The first reason for using the ‘funnel’ structure is that the sequence in which the assessment criteria in the model are used has a huge impact on the content and consequently on the validity of the assessment process. The second reason is that the successive filters make it easier to manage the total number of 12 criteria. If the intervention fails to pass through a certain filter, the underlying criteria need no longer be examined. Thirdly, the criteria within one filter may be weighed against each other. This means that a good score for a certain criterion can compensate for a poor score on another criterion. The criteria originating from different filters are not permitted to be weighed against each other. The following examples illustrate this: if the intervention is unnecessary (1st filter), it is irrelevant to subsequently assess effectiveness (2nd filter); if the intervention is ineffective (2nd filter), implementation of the intervention no longer applies (3rd filter).
Way of assessing
The justification of a prevention measure using the model is similar to the assessment of the guilt of a suspect by a judge. The assessment is not an arithmetic exercise, but an argumentative plea. If the arguments on all criteria of a filter are weak, an overall negative judgement on that filter is more likely, than if the arguments on only one criterion are weak and strong on the other criteria. In this way, the (arguments of) different criteria can be weighed against each other.
Assessment based on reasonableness and transparency
Whether application of a lifestyle intervention is justified, is assessed on the basis of the principle ‘accountability for reasonableness’ [15, 16]. Daniels introduced this principle for priority setting in health care. If no consensus can be reached on the proper weighing of values and norms for making choices, choices should (partly) be made on the basis of moral or ideological views. That choices in health care are based on moral or ideological views, is considered as inevitable and not as unreasonable. However, one must provide maximum transparency about the views and reasoning that underlie the choice. So that a fair process allows to agree on what is legitimate and fair [15, 16]. The justification of an intrusive lifestyle intervention also depends on ideological views on, for example: own responsibility for own health; government’s responsibility for health; the importance of health, freedom of choice, privacy, etc. If people have different views on what is more or less important, the principle of ‘accountability for reasonableness’ is a good way to deal with this.

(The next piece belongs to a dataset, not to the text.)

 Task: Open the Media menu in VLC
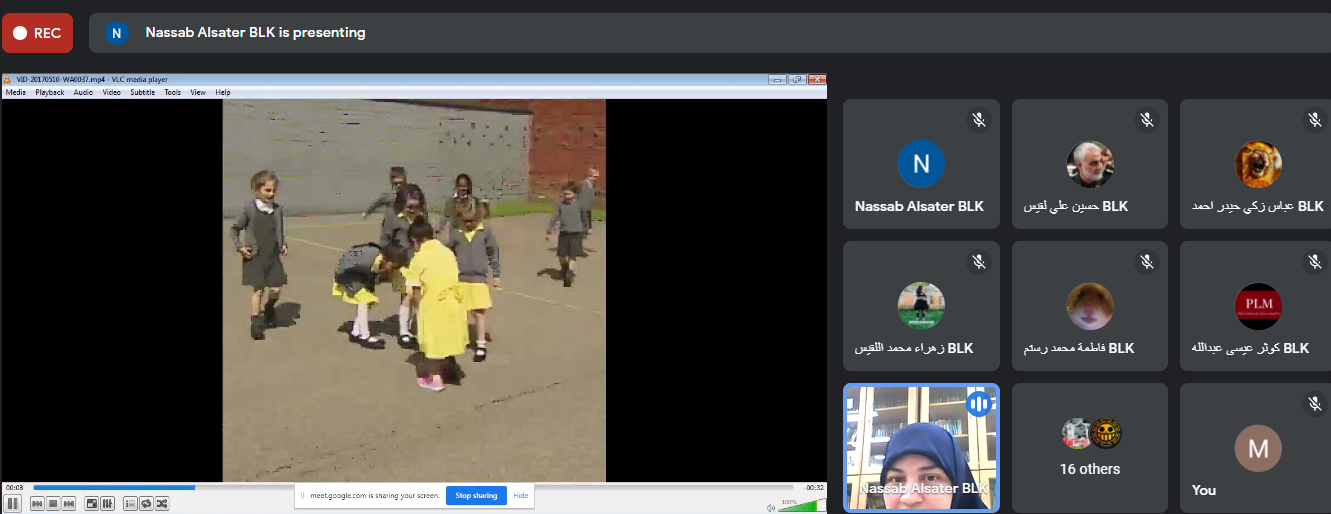[x=16, y=92]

Assessing the reasonableness
Per criterion of the model it is assessed whether the reasoning that underlies the application of the lifestyle intervention meets the following requirements of reasonableness: (1) correctness (the reasoning isn’t in conflict with scientific information and isn’t illogical); (2) completeness (no relevant arguments or available scientific information are overlooked or ignored); (3) robustness (the evidence for the correctness of the reasoning is sufficiently strong); (4) internal consistency (the reasoning about a particular criterion is consistent with the reasoning about the previous criteria of the model); (5) fairness (the reasoning is not unfair); (6) optimization (it is plausible that in the given circumstances there are no better alternatives for the design or implementation of the lifestyle intervention).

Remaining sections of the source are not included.